本発明はエンジンの制御装置に係り、特に、吸気弁及び排気弁の開弁期間中にオーバーラップ期間が設定されたエンジンの制御装置に関する。
この種のエンジンにおいて、オーバーラップ期間中に吸排気の差圧を利用してシリンダ内に残留する排気ガス(残留ガス)を排気側に掃気し、残留ガス量を減少してその分新気量を増やし、燃焼効率ひいてはエンジン出力の向上を図ることが知られている。

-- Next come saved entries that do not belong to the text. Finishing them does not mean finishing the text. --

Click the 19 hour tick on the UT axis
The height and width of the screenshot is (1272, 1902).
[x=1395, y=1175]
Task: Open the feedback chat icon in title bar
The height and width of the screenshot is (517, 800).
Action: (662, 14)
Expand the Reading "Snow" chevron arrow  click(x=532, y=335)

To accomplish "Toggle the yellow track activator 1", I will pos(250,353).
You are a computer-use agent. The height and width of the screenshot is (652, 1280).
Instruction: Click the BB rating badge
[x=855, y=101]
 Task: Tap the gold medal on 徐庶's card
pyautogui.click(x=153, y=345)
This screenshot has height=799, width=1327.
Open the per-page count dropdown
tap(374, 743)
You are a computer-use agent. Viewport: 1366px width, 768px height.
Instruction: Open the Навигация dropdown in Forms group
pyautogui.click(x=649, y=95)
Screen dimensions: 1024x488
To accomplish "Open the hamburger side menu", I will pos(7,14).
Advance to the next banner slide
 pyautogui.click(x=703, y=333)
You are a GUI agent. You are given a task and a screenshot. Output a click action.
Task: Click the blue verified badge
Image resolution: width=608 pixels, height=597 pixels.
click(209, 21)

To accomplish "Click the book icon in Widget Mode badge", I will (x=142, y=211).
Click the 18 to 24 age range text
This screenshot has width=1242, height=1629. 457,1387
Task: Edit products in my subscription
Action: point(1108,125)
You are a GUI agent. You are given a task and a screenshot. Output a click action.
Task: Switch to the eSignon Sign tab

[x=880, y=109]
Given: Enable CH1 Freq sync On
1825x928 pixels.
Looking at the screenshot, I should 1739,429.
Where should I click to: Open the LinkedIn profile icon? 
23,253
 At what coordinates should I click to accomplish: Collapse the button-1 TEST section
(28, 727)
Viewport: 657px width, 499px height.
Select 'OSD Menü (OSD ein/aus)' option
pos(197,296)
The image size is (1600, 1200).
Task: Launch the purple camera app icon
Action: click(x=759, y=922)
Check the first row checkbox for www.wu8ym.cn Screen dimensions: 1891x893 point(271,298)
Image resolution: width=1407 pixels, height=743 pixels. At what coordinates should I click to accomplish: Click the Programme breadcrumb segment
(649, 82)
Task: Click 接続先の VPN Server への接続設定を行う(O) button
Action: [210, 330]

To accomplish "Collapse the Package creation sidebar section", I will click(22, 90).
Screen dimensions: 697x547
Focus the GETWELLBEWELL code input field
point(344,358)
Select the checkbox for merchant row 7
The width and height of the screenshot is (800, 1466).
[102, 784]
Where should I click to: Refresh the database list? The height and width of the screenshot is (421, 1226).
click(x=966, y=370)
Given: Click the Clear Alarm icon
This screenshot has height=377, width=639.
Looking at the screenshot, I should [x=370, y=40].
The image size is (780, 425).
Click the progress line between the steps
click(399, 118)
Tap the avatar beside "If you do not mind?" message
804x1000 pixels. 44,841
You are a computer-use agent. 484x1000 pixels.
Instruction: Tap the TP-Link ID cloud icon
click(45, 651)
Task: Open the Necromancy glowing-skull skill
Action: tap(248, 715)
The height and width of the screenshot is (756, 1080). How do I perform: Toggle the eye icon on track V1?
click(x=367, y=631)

かかる残留ガスの掃気作用は、吸気圧が排気圧より高くなるほど効果が増し、また、オーバーラップ期間が長いほど顕著となる。特許文献1には、アイドリング時のような極低負荷時において、オーバーラップ期間を大きくした状態で敢えて過給機を駆動し、吸気圧を排気圧より高め、残留ガスの掃気を行うことが開示されている。
特開平10−274069号公報
しかしながら、特許文献1の技術は、過給機を駆動した状態で残留ガスの掃気を行うものであり、逆に言えば過給機を駆動した状態でないと掃気を行うことができない。一般的には、過給機が駆動されるのがエンジンの高負荷側であり、エンジンの低負荷側では掃気を行うことができない。特許文献1では、過給機に機械式(スーパーチャージャ)を用い、敢えて掃気のためにエンジンの低負荷側で過給機を駆動しているが、この場合もやはり機械損失等のエネルギロスは避けられない。このように特許文献1の技術では、実質的に掃気可能な領域が高負荷側に限られてしまい、あらゆる領域で残留ガスを掃気することができない。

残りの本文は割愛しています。